Fight to stop flag ‘monopoly’
A Victorian-based health organisation, Spark Health, which produces merchandise with the flag on it, was issued with a cease and desist notice last week and given three business days to stop selling their stock.
The flag represents much more than just a business opportunity, the organisation’s owner, Laura Thompson said.
“It’s been an important symbol to Aboriginal people for a really long time, a symbol of resistance, of struggle of pride, and that’s why we’ve got such a strong attachment,” Ms Thompson said.
The organisation started an online petition, that has attracted about 13,000 signatures, calling on Mr Thomas to stop the exclusive licensing arrangements.
“We want flag rights for our people, we’ve fought enough, we’ve struggled, we don’t want to struggle to use our flag now,” Ms Thompson said.
WAM Clothing said it would work with all organisations, and provide them with options to continue manufacturing their own clothing ranges bearing the flag.
“WAM Clothing has obligations under its Licence Agreement to enforce Harold Thomas’ Copyright, which includes issuing cease and desist notices,” a spokeswoman for the company said.
Mr Thomas said it was his “common law right” to choose who he enters licensing agreements with.
Wiradjuri artist Lani Balzan designed the NRL’s St George Illawarra Indigenous jersey for four years.
She said it was a disappointing development and will make her reconsider her designs for the football club and other institutions in the future.
“Schools, when they buy their uniforms through me, we put the Torres Strait and the Aboriginal flag on both shoulders, so I don’t know if we will be allowed to do that anymore,” she said.
“It’s not just the flag, it’s what represents them and our culture and who we are, to have some non-Indigenous company get copyright, it’s really upsetting.
“It’s disappointing because it’s coming down to money and the flag doesn’t represent money, it represents us as Aboriginal people, and our culture and who we are.”
Conduct of WAM director’s former business ‘unacceptable’
One of the directors of WAM Clothing, Benjamin Wooster, is the former owner of the now defunct Birubi Arts, a company taken to court over its production of fake Aboriginal art.
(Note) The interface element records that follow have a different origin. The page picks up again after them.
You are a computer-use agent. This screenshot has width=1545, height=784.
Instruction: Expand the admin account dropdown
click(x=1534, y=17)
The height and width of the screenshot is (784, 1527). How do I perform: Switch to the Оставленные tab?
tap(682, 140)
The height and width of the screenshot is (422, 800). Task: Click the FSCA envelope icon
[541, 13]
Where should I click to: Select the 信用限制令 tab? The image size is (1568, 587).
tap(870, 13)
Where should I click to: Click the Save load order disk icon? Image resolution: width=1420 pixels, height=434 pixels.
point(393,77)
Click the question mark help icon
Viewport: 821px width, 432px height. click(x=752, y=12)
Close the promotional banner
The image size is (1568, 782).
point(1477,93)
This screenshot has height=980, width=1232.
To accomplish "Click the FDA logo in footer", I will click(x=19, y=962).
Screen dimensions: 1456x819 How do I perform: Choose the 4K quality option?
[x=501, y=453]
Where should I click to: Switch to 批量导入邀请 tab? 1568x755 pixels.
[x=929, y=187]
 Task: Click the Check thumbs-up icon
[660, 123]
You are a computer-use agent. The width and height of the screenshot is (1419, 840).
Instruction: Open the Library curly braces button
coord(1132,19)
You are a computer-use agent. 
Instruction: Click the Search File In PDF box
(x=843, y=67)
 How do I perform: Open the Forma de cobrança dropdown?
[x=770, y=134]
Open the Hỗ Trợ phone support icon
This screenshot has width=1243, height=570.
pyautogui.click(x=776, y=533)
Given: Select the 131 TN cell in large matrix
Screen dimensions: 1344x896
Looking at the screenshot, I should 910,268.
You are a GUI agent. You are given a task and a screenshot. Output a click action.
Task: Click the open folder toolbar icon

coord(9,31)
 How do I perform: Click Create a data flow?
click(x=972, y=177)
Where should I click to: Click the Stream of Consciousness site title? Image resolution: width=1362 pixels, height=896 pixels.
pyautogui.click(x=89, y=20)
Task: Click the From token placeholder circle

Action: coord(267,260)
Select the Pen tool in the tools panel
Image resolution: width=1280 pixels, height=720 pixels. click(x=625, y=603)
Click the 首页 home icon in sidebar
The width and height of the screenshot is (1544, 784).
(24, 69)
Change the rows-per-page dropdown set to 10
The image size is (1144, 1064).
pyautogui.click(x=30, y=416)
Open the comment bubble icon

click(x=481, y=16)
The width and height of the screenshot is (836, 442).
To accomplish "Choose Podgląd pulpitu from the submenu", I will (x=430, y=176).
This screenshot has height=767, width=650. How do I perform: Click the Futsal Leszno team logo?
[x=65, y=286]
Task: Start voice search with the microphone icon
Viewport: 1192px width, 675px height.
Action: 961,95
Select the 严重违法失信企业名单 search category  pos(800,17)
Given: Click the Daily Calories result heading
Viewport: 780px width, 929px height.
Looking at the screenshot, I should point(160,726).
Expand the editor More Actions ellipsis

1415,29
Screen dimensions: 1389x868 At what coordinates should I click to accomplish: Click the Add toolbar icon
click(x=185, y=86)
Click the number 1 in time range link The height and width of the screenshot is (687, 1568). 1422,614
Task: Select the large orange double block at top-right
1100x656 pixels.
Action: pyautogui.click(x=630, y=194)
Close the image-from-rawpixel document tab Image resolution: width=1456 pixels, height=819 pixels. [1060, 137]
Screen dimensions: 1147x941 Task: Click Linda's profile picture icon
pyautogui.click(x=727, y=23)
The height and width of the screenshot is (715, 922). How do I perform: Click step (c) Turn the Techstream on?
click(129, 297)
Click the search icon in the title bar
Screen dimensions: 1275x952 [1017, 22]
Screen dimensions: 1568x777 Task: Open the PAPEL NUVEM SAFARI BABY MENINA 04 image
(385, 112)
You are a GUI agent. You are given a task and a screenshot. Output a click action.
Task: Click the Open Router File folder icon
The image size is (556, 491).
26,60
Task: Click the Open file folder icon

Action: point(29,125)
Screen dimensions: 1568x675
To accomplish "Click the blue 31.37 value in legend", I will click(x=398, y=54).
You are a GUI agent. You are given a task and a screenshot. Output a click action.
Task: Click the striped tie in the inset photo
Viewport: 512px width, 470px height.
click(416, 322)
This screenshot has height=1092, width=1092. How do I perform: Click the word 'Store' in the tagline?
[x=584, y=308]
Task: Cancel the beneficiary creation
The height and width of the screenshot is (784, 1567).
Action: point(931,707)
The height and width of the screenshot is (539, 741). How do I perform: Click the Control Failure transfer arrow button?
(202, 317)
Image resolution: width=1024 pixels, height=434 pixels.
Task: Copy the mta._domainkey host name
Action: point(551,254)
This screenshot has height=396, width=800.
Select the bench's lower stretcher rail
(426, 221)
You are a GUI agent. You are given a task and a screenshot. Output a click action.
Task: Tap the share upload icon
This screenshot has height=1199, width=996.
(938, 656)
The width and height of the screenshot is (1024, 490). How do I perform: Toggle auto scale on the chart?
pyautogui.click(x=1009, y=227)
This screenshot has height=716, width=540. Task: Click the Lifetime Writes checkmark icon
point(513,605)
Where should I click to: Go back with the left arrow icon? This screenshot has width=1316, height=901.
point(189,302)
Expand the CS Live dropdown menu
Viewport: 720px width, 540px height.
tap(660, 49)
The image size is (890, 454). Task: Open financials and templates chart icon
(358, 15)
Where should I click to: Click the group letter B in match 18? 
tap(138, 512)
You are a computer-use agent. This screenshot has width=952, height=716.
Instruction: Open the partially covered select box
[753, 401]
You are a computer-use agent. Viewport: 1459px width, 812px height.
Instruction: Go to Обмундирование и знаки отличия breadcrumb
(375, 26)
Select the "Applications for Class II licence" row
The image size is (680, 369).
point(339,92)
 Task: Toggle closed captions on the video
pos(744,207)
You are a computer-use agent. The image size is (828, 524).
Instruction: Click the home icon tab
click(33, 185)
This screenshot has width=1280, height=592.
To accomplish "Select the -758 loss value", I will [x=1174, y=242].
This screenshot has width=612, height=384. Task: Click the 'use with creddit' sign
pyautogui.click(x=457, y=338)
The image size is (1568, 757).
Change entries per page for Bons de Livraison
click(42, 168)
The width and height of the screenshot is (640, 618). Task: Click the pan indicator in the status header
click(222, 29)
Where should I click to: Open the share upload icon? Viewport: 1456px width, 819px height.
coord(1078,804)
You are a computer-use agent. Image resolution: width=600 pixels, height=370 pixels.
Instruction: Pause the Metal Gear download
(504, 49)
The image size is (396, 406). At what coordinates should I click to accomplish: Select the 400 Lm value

In October last year, the Federal Court found Birubi Arts was misleading customers to believe its products were genuine, when in fact they were produced and painted in Indonesia.
At the time, the Australian Competition and Consumer Commission said Birubi’s conduct was “unacceptable”.
Weeks later Birubi Arts ceased operating, and the next month the director and a new partner opened a new business, WAM Clothing.
Birubi Arts company sold more than 18,000 fake boomerangs, bullroarers, didgeridoos and message stones to retail outlets around Australia between July 2017 to November 2017.
The case is due before court again this week, for a penalty hearing, which some lawyers expect could see a hefty fine handed down that could run into the millions.
The company is now in the hands of liquidators, and the ABC understands it “doesn’t have any capacity” to pay further debts.
The director of WAM Clothing is also in charge of another company, Giftsmate, which has the exclusive licence with Mr Thomas to reproduce objects with the Aboriginal flag on it.
Mr Thomas reiterated his support for all the companies he worked with.
“It’s taken many years to find the appropriate Australian company that respects and honours the Aboriginal flag meaning and copyright and that is WAM Clothing,” Mr Thomas said.
“I have done this with Carroll & Richardson [flag licensee], Gifts Mate and the many approvals I’ve given to [other] Aboriginal and Non-Aboriginal organisations.”